The degree of cell differentiation may vary, becoming less and less differentiated with more advanced disease.
Treatment depends on the cancer stage. Actinic keratosis may be treated with cryotherapy, topical therapy with fluorouracil or imiquimod, or photodynamic therapy, to prevent its progression.
On the other hand, standard surgical excision and Mohs surgery are the first line treatment options for Bowen’s disease and invasive squamous cell carcinoma.
Individuals with extensive perineural or large nerve involvement may also benefit from the use of adjuvant radiotherapy, as well as those in which surgical margins are positive, and those with one positive lymph node that’s no larger than 3 centimeters with no extracapsular extension.
On the other hand, more extensive lymph node involvement requires aggressive surgical resection of the nodal basins.

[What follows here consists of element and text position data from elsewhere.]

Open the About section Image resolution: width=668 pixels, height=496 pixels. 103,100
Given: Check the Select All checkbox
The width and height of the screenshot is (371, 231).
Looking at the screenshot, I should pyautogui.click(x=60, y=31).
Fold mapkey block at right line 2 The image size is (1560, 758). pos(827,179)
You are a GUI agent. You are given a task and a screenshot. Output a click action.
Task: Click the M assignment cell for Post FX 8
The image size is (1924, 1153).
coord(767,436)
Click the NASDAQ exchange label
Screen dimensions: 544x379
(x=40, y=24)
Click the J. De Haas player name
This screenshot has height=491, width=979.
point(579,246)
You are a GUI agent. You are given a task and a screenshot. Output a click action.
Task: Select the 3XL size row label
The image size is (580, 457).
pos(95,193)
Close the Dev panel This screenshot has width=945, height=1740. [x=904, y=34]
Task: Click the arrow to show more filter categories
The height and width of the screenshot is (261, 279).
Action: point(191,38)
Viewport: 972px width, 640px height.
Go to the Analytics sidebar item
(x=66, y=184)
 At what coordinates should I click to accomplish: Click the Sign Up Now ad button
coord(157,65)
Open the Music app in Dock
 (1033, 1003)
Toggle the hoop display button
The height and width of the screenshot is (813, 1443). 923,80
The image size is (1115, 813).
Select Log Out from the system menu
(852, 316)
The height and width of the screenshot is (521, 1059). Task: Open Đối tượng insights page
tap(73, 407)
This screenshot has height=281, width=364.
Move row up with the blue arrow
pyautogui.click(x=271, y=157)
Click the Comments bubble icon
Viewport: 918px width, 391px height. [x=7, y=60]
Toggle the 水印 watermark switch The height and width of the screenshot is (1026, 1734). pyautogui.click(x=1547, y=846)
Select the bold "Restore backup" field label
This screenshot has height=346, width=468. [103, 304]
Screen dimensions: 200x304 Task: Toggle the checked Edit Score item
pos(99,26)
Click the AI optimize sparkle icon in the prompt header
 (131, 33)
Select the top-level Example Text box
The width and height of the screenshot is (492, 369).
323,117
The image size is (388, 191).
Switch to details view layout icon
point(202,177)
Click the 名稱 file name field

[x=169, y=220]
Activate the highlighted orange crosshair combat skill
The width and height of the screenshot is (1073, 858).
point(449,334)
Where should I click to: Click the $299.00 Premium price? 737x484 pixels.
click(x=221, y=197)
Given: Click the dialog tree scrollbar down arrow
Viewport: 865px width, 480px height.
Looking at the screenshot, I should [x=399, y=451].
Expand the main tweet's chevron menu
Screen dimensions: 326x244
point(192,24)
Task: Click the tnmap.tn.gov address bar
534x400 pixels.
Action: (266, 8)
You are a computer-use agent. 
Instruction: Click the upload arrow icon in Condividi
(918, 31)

Non surgical treatments may be performed as second line options, including curettage and electrodesiccation, cryotherapy, photodynamic therapy, or radiotherapy alone.
Topical therapy with fluorouracil or imiquimod may be used for the treatment of Bowen's disease, especially for lesions that are larger than 3 centimeters in diameter, and in situations in which healing after the other treatment options would be compromised.
Finally, systemic chemotherapeutic agents, such as cisplatin, capecitabine, methotrexate, cetuximab, bleomycin, doxorubicin, and the monoclonal antibody cemiplimab may be used in individuals with locally advanced squamous cell carcinoma that cannot be adequately managed with surgical excision or radiation therapy, as well as for metastatic squamous cell carcinoma.
And again, after getting successful treatment, individuals should be followed up at least once a year.